Noppe highlighted the fact that only about 2% of financial investment globally finds its way into the mining sector – a warning sign to the industry that it needed to preserve and improve its risk perception in the eyes of investors. In addition, mining regulators were increasingly interested in how mining and exploration companies managed this risk through internal regulatory systems.
“Better assurance processes are vital for the sector to address the crisis of confidence that exists in certain quarters,” he said. “It goes beyond only verifying the technical data; rather, it extends to having enough of the right expertise, and putting in place appropriate structures and processes.”
To be effective, the assurance of reliable Mineral Resource and Ore Reserve reporting must be included in a company’s risk management and control framework, he argued.
“The assurance process really requires three layers of defence,” said Noppe. “Firstly, there should be a layer of self-validation and peer review when the work is performed; secondly, a layer of internal peer review and oversight is required; and thirdly, a level of independent review or audit is needed – one that is administered and monitored by appropriately mandated levels of management or board oversight.”
He described peer reviews as ideally carried out at the same time that the data is prepared, where estimation procedures are selected and estimates are validated – before the sharing of results between disciplines or the final reporting of results.

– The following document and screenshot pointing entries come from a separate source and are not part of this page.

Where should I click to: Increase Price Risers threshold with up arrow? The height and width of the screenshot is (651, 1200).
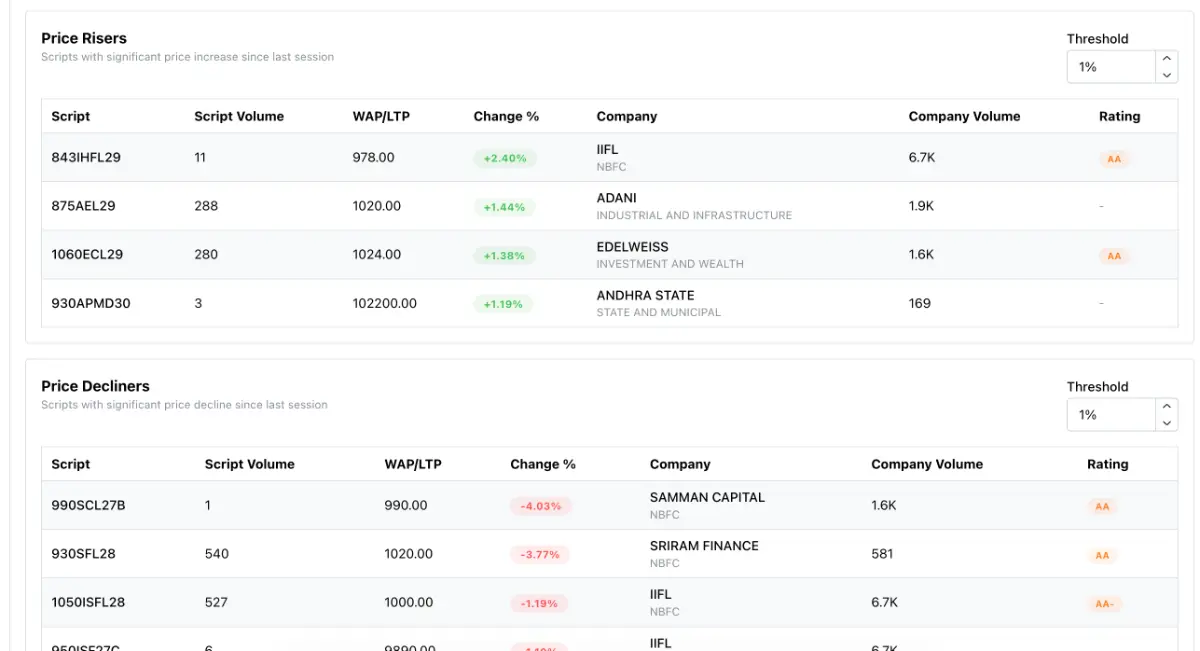tap(1166, 59)
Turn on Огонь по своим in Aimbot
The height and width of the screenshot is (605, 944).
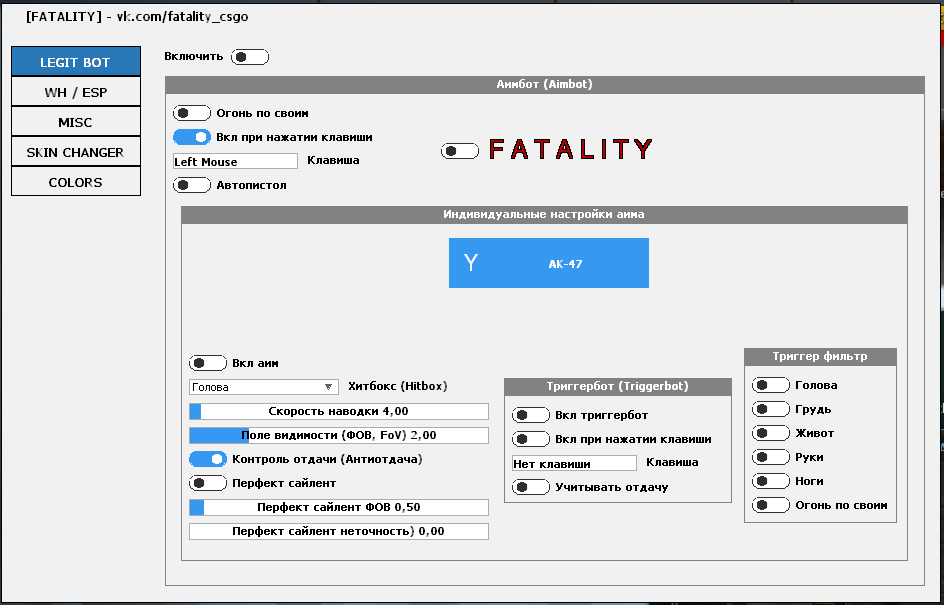(x=192, y=114)

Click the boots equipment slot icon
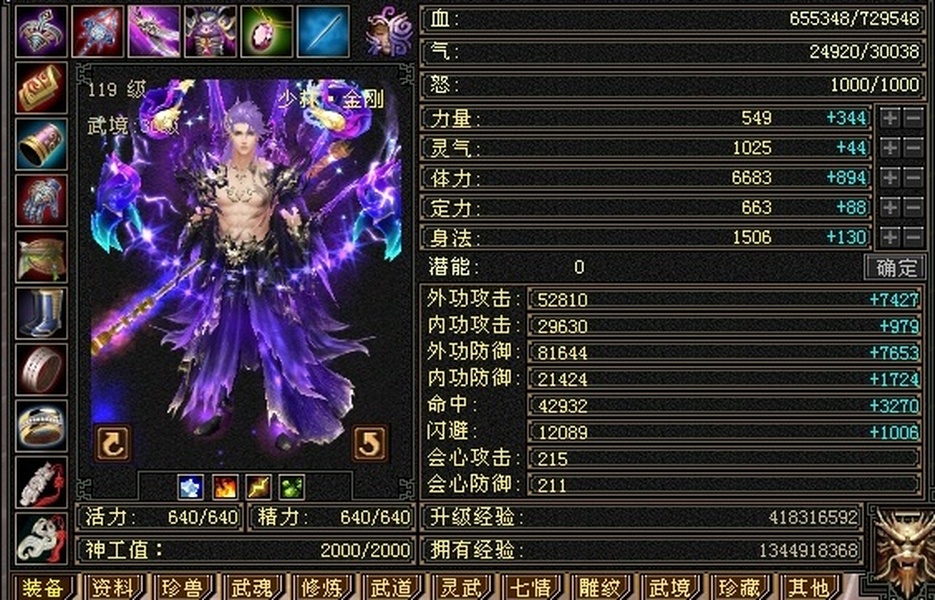tap(41, 314)
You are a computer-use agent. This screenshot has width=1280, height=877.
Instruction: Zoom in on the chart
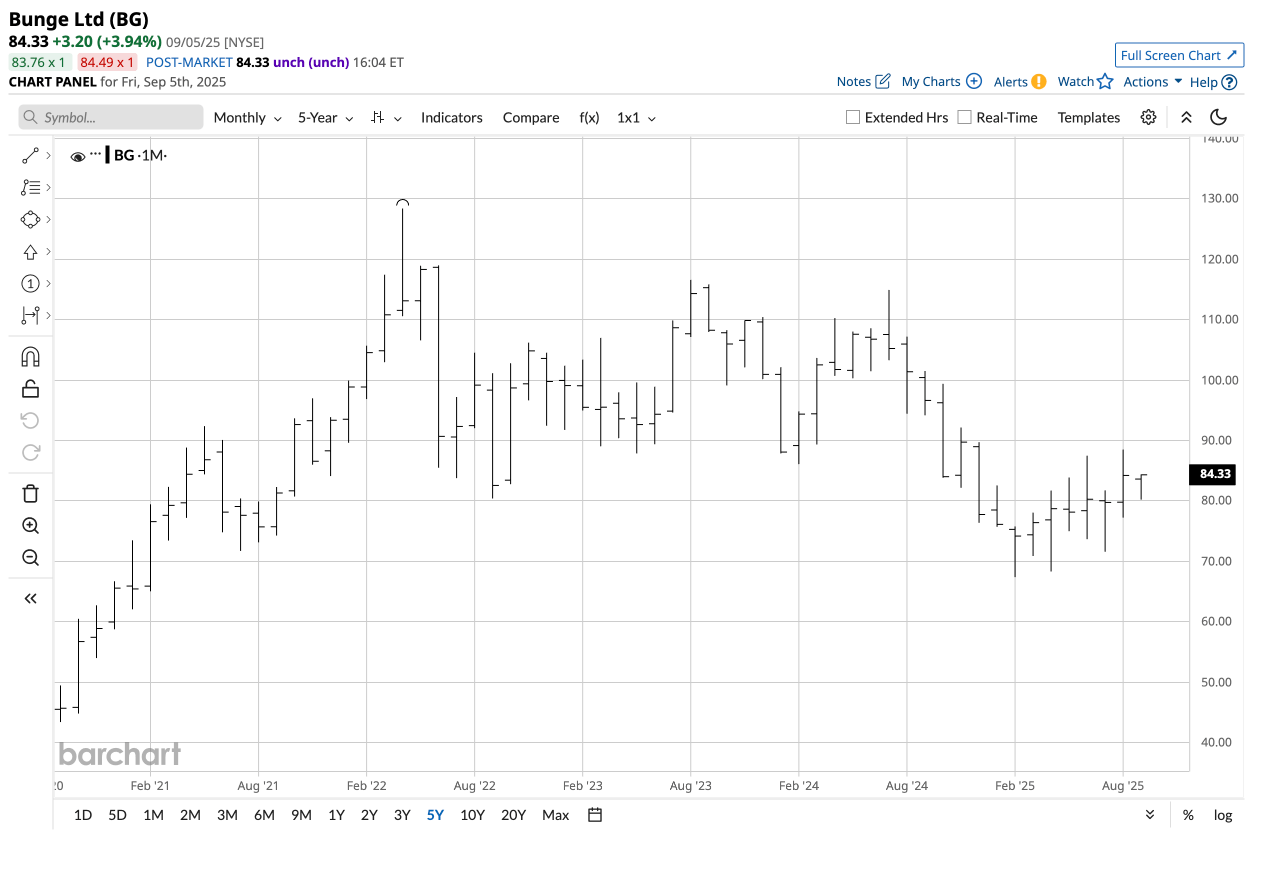click(x=30, y=525)
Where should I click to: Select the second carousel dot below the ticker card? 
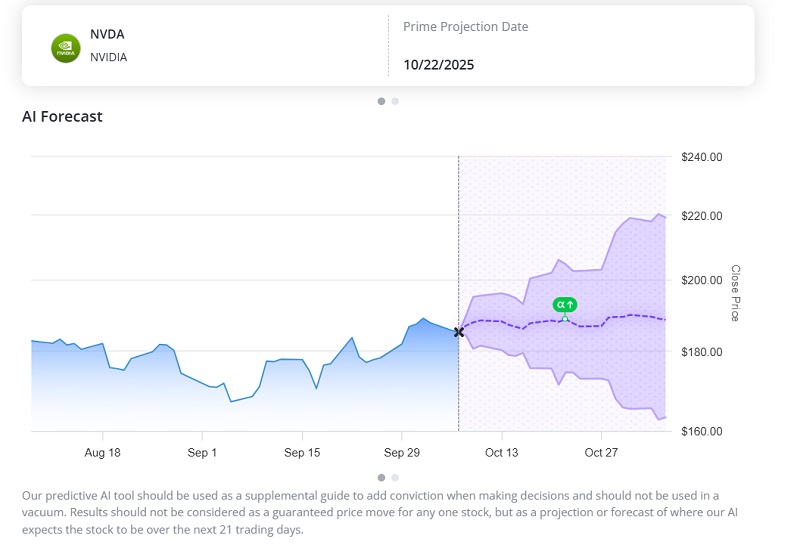point(395,101)
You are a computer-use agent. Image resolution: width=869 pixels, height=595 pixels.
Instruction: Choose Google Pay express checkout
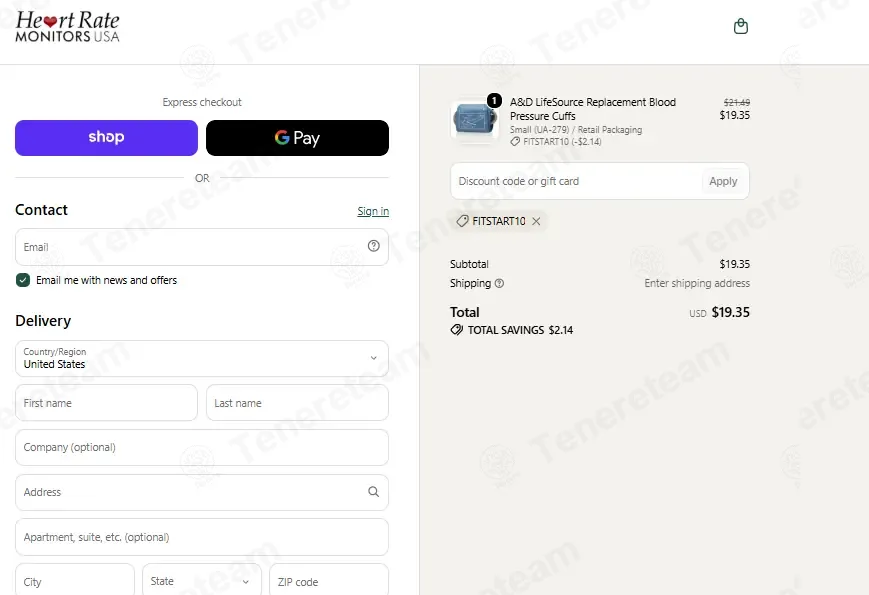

“Audits, on the other hand, are generally retrospective reviews by independent or external reviewers,” he said. “They rate the risks inherent to an already completed process, identifying opportunities for improvements in the future.”
He emphasised that companies need at least a system of internal peer review to verify or validate the results generated prior to reporting.
“Assurance tries to build a chain of information and decisions, but our total confidence in Mineral Resource and Ore Reserve estimations is only as strong as the weakest link in the chain,” said Noppe. “Lack of internal control is indeed a weak link that needs to be strengthened urgently – not only to reduce risk in an individual company’s reporting but to improve the credibility of the sector as a whole.”